August 29, 2014

Since I haven't slept well since starting the new meds, I altered the med schedule and omitted the evening dose. I have slept much better for two nights but I noticed that my walking has declined considerably. I want to walk and I want to sleep. Not sleeping is devastating and I wonder if that is the price for walking. (Of course, if I don't sleep I don't want to walk.) 

Panic ensued. Facing a long holiday weekend, I called the neurologist for help with sleeping while still taking the meds. He completely met the vibe I already had going about him and blew me off. I was hurt, frustrated, and angry. I knew I should wait until I am centered and inspired to take action. But I left a message for another neurologist.
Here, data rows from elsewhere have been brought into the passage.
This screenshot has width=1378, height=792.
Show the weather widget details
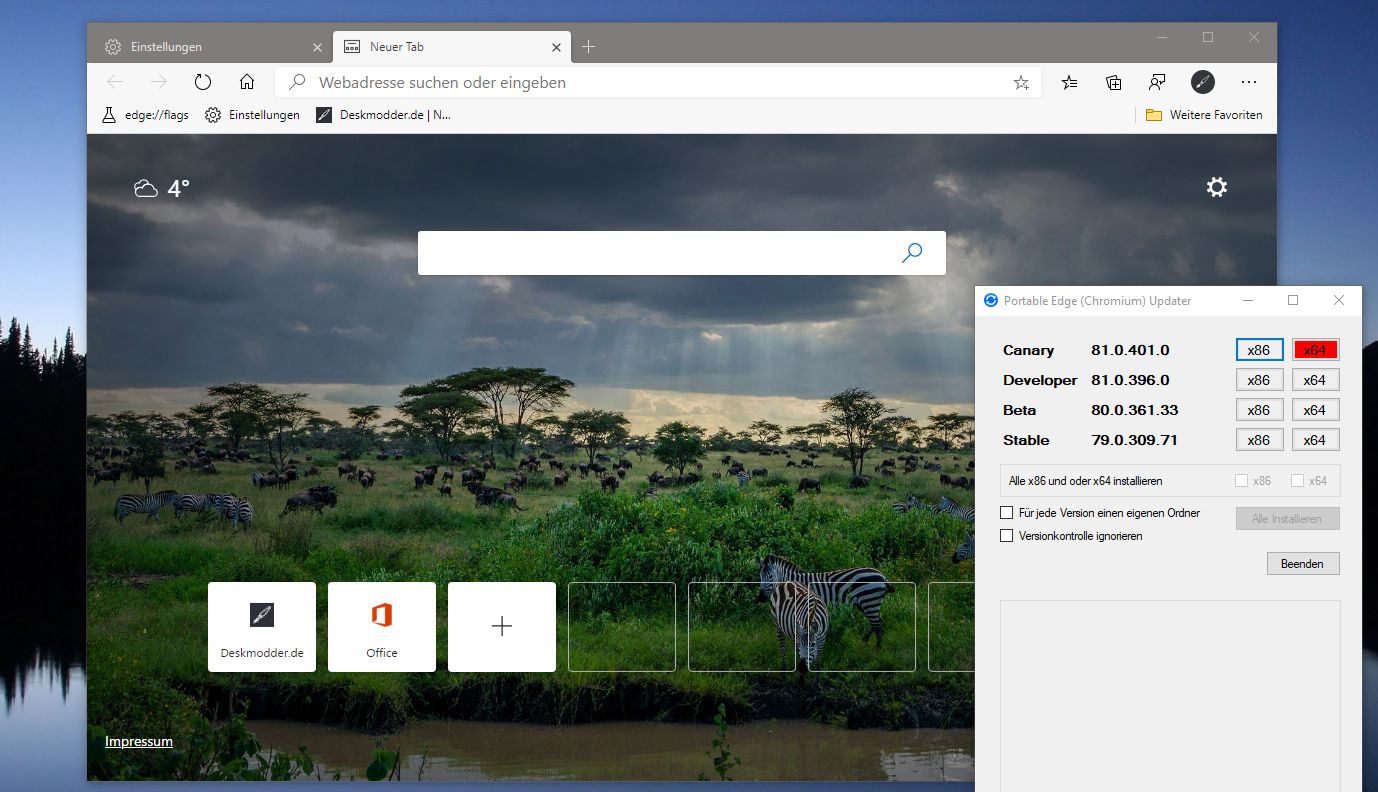[162, 188]
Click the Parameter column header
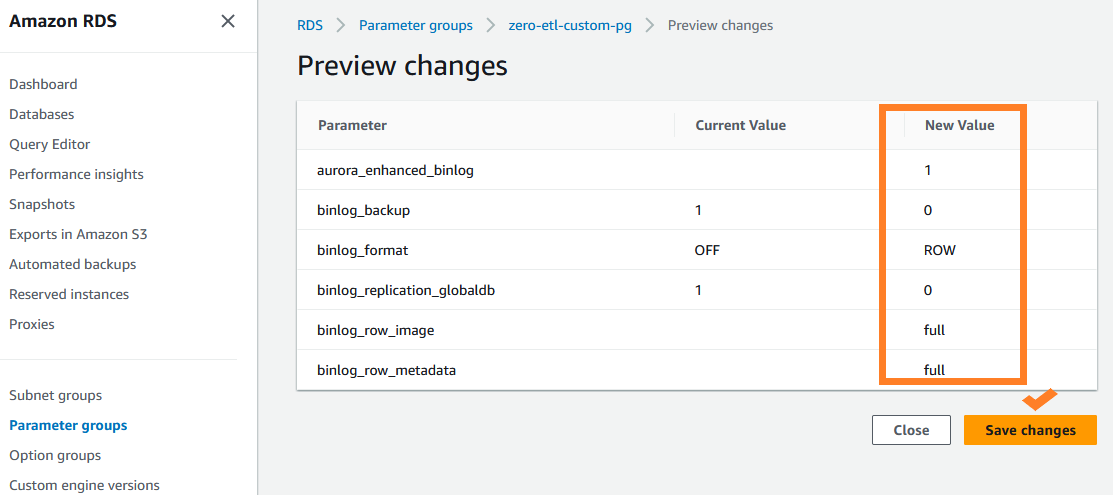The width and height of the screenshot is (1113, 495). (x=352, y=125)
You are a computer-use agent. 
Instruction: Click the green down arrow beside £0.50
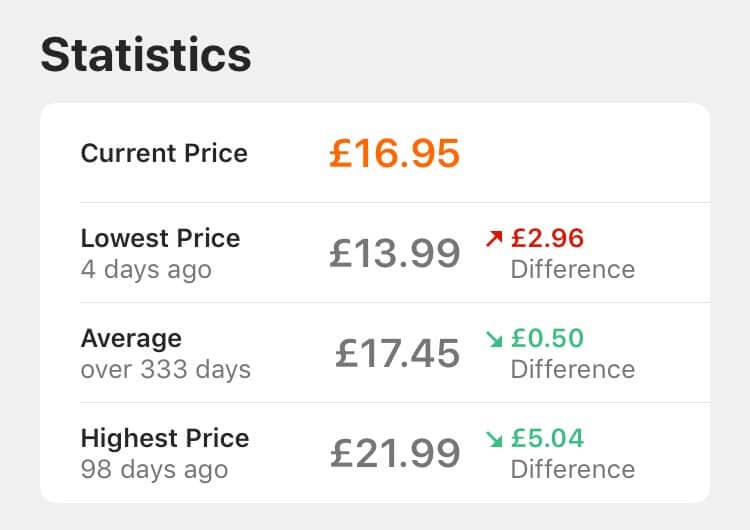[494, 339]
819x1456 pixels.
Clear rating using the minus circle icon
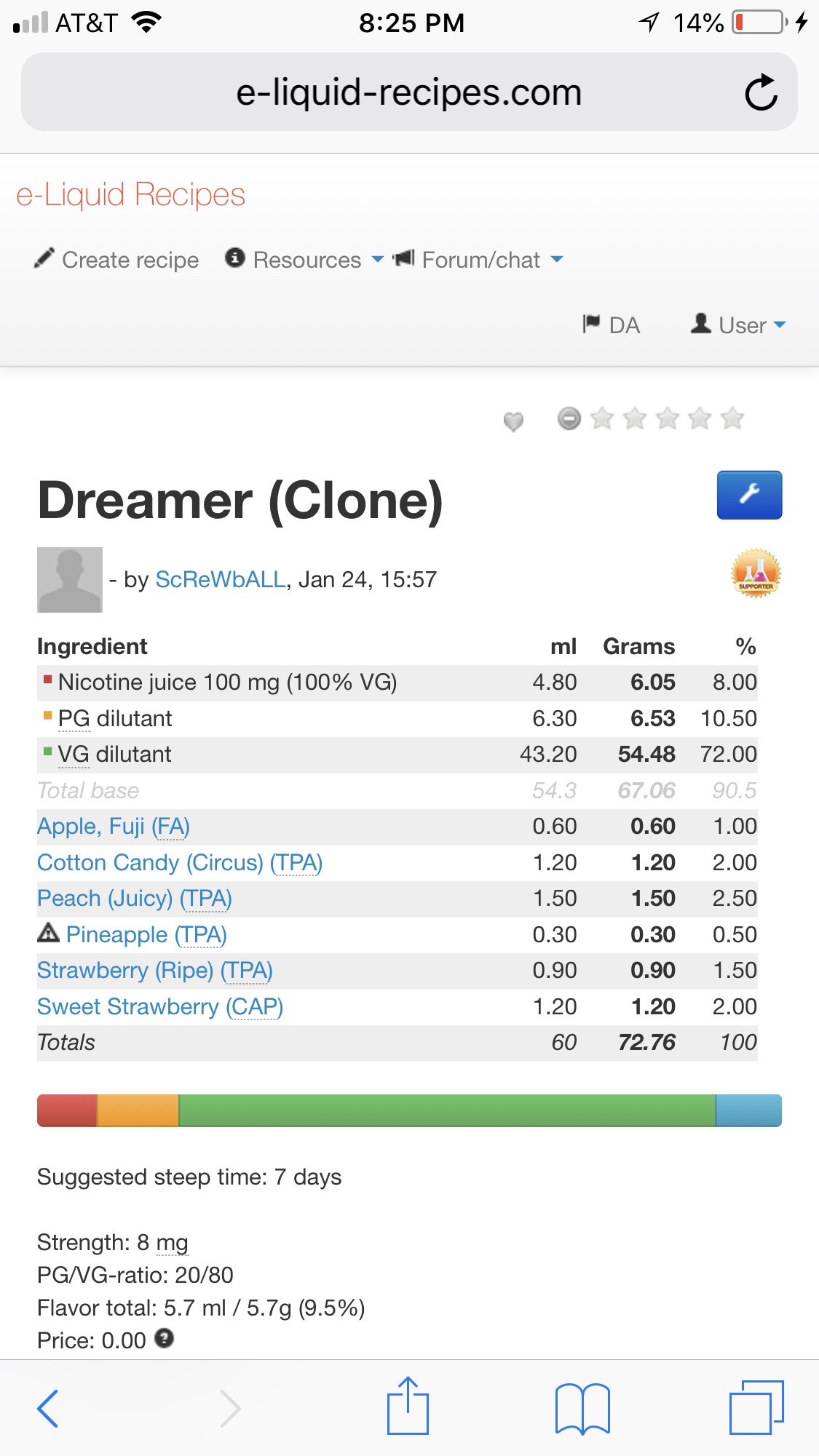[x=569, y=419]
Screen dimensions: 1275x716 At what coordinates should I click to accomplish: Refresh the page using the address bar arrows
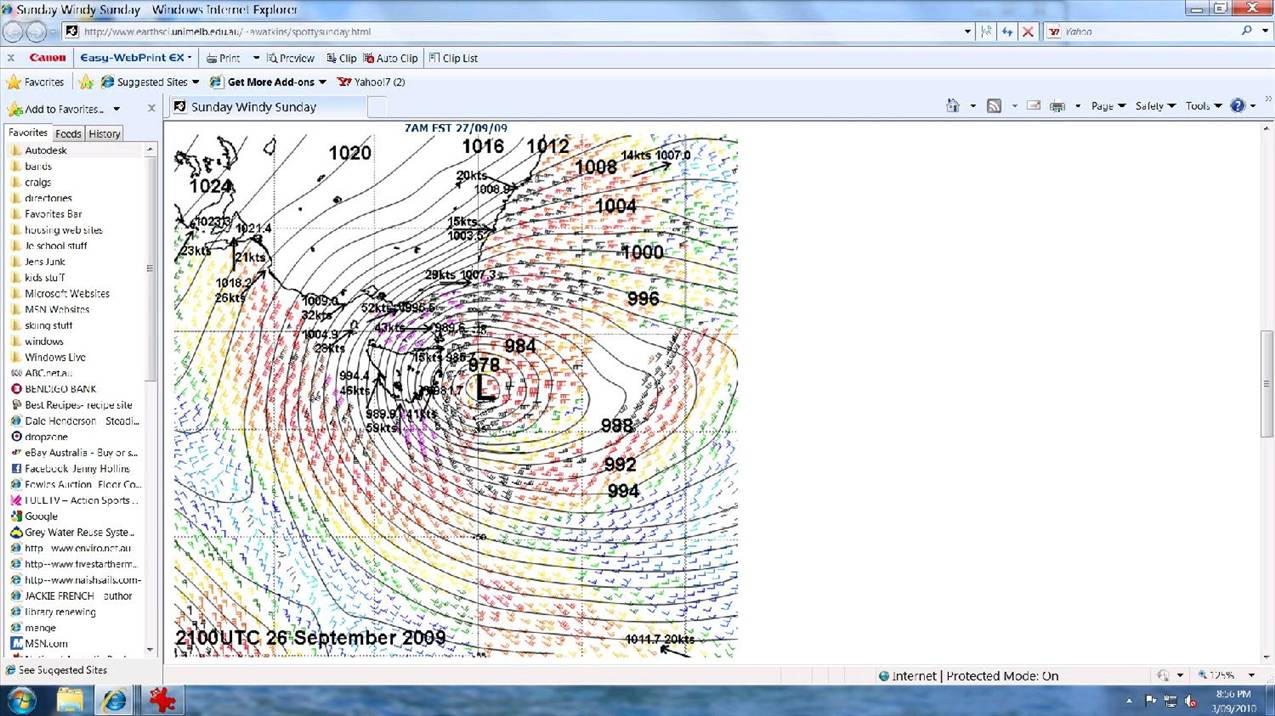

If it's not meant to be she won't call, I rationalized. 

I am practicing my talk for church about unconditional love. UL is identifying with the Source energy center and viewing the world through those vibes. I approach my recently-declining physical situation through a prism of fear and desperation. I came from a needy Child perspective and was met by an ungiving Parent. I take responsibility for those vibes going on in me. 

If I look at him with unconditional love, I appreciate his diagnosis and his med suggestions. He provided a turning point in my life and offered me hope. Maybe his job is complete. Maybe the next opportunity is to continue with another doctor and build upon the foundation he lay. Maybe he has done all he can do.

I don't want to hate him or be hurt by his reaction. I want to bless him and wish him only the best.